§ **Work order**: Report how many lines contain the word "pixels" in the listing that follows. Give nothing besides the number.

------------------------------------

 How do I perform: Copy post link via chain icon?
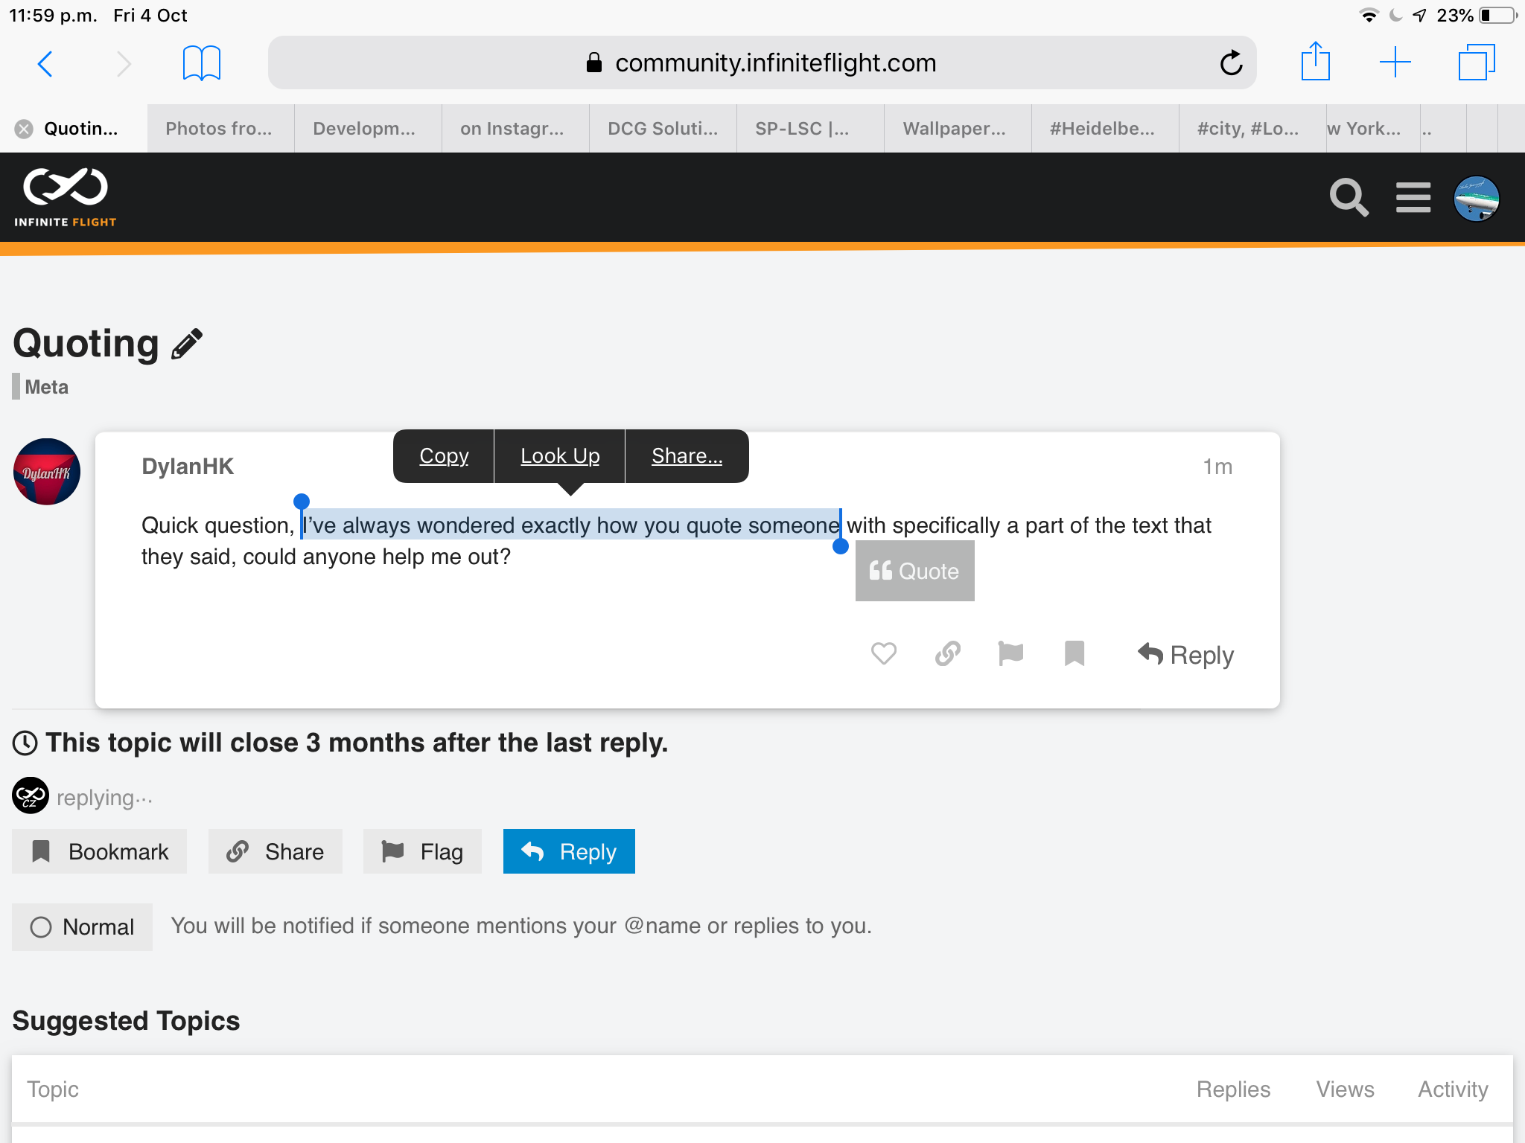[947, 654]
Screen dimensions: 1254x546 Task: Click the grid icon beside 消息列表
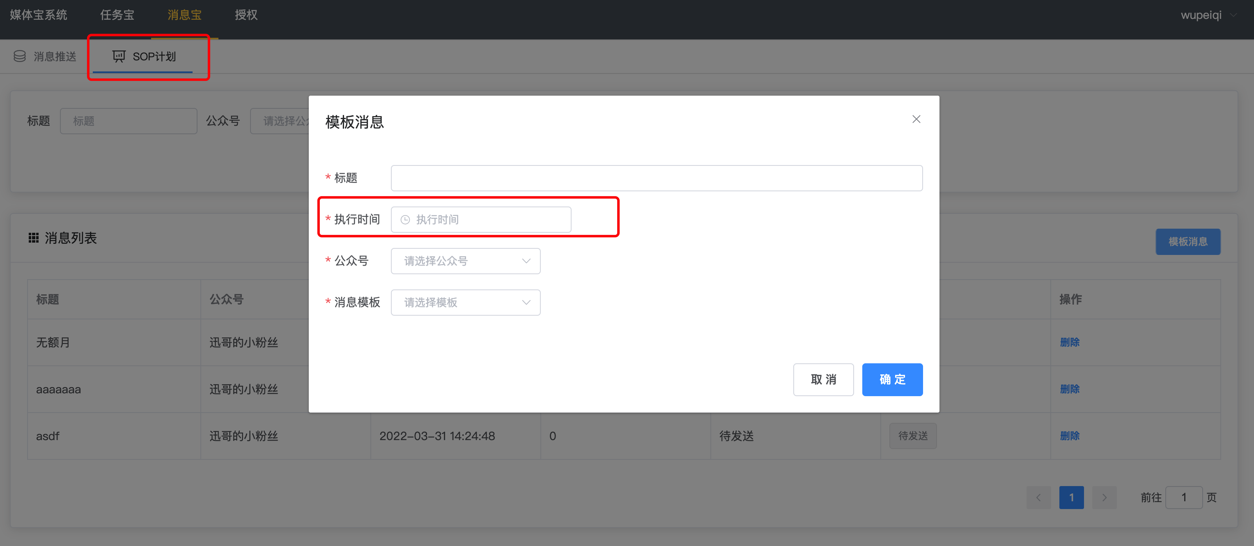click(x=34, y=238)
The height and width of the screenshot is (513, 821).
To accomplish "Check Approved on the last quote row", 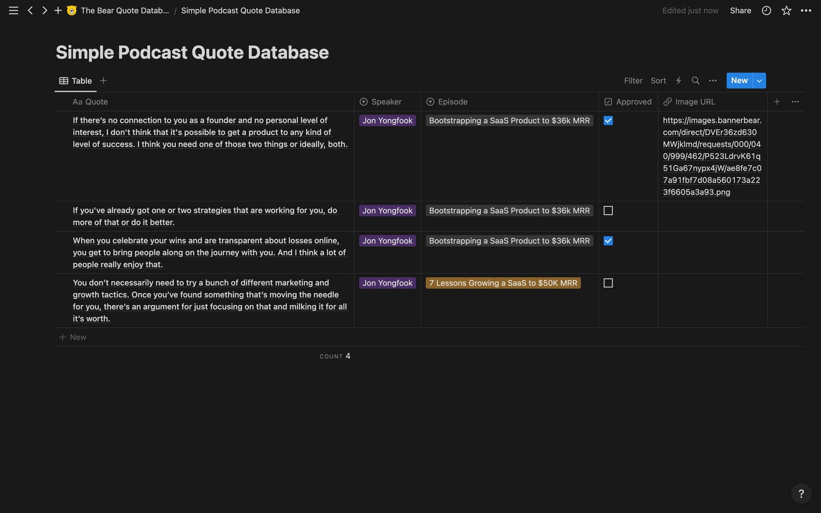I will [x=608, y=283].
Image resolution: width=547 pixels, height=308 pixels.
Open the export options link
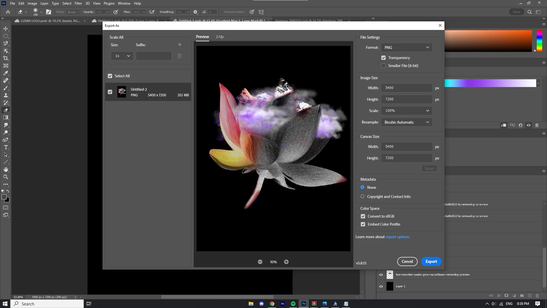(397, 237)
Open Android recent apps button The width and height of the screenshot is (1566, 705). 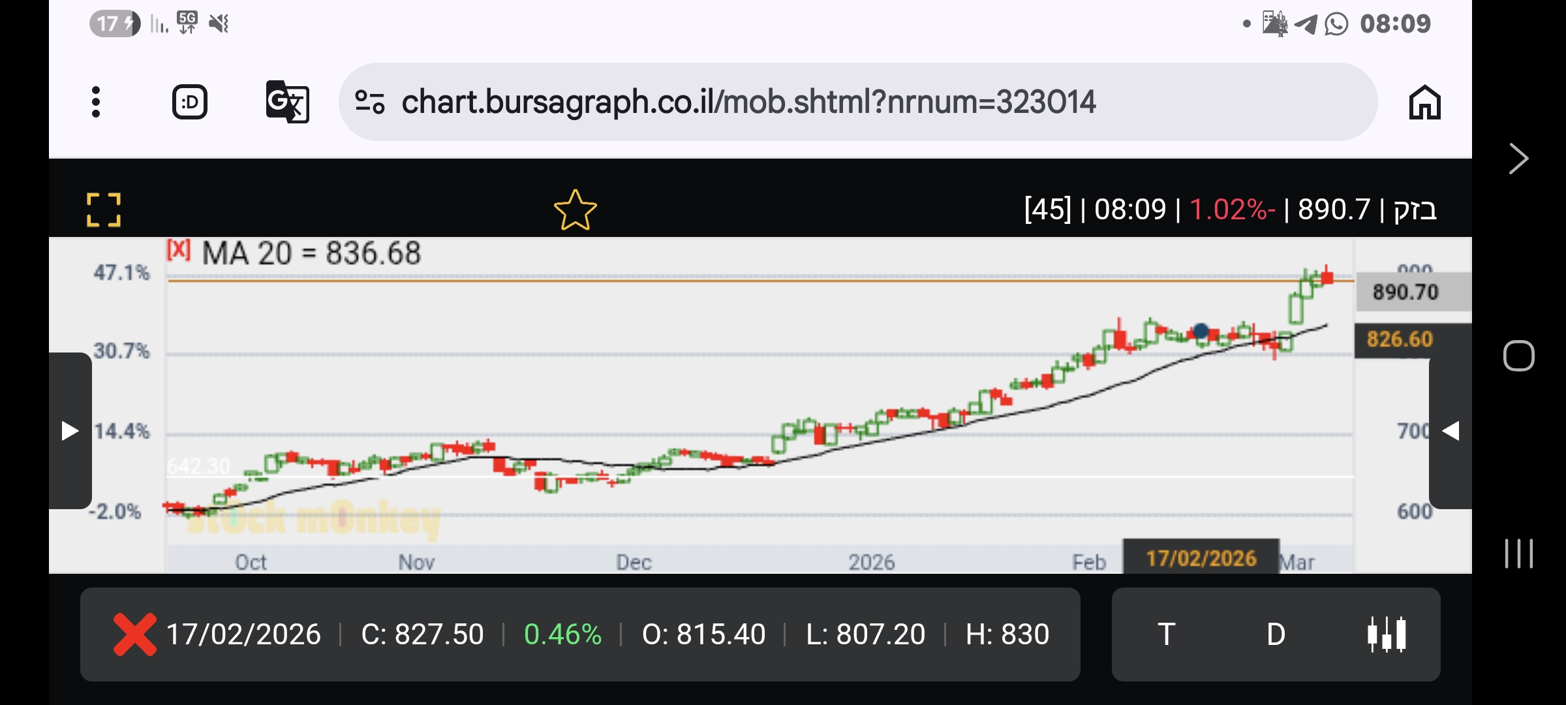1518,554
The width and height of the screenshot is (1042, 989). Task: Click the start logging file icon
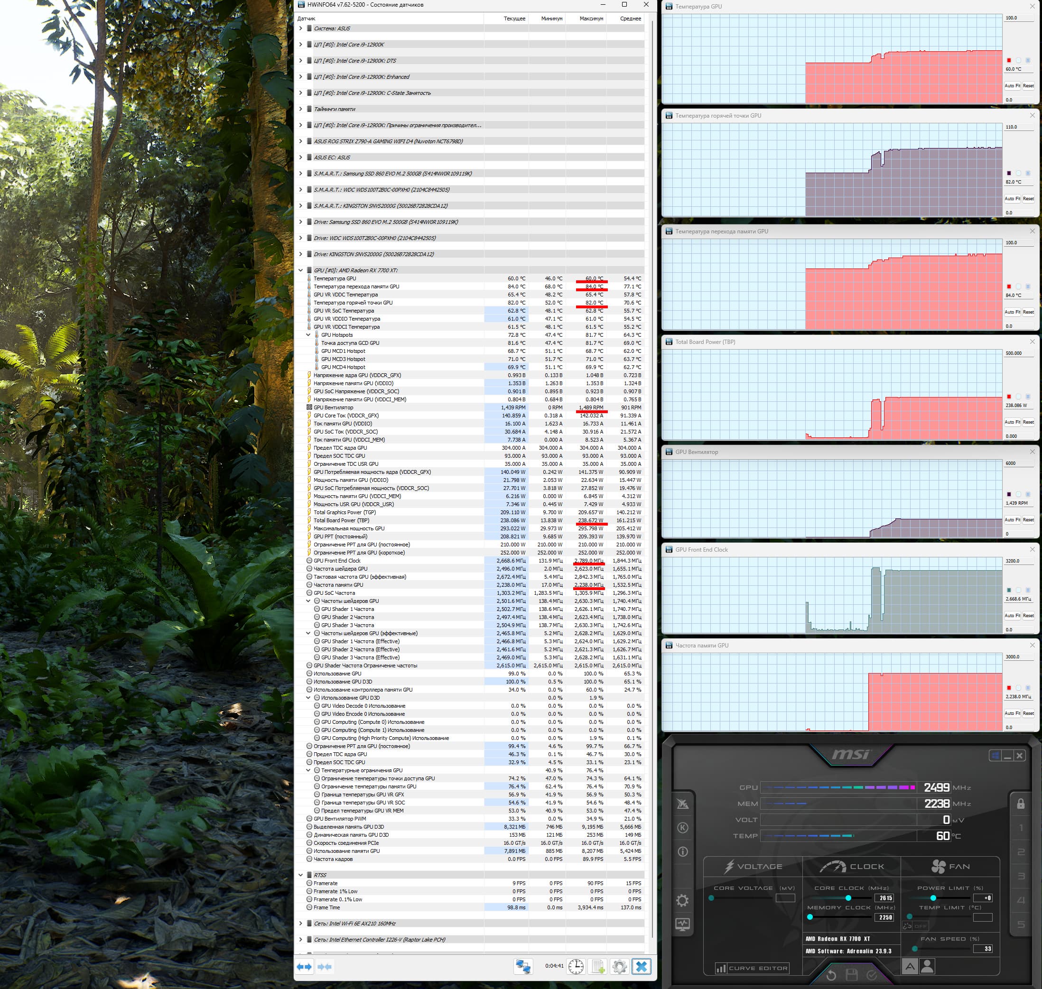click(597, 966)
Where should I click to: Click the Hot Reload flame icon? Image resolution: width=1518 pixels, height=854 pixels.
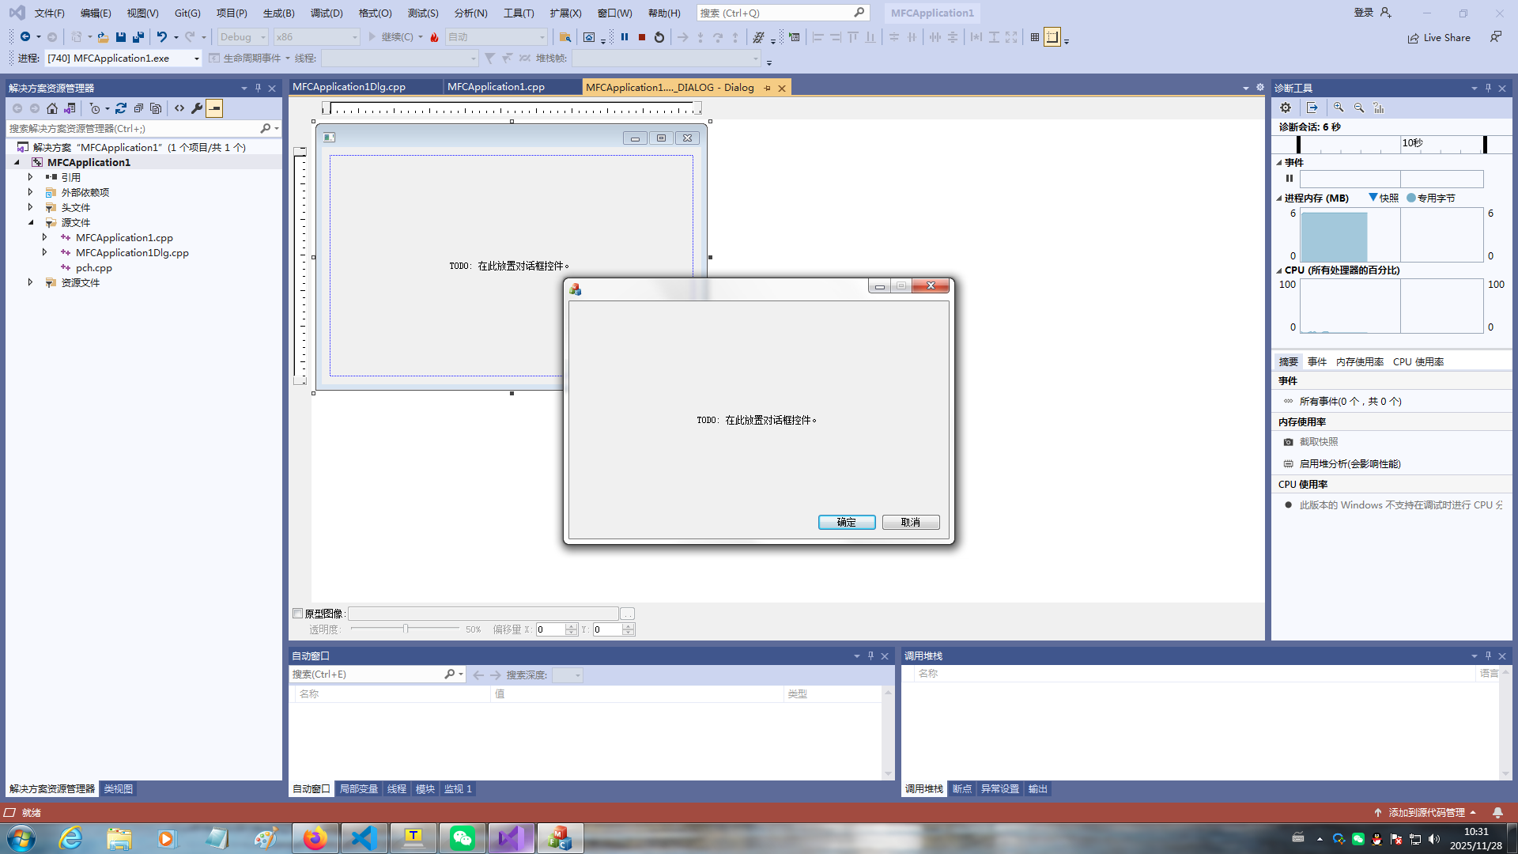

------------------------------------

§ **Task solution**: 2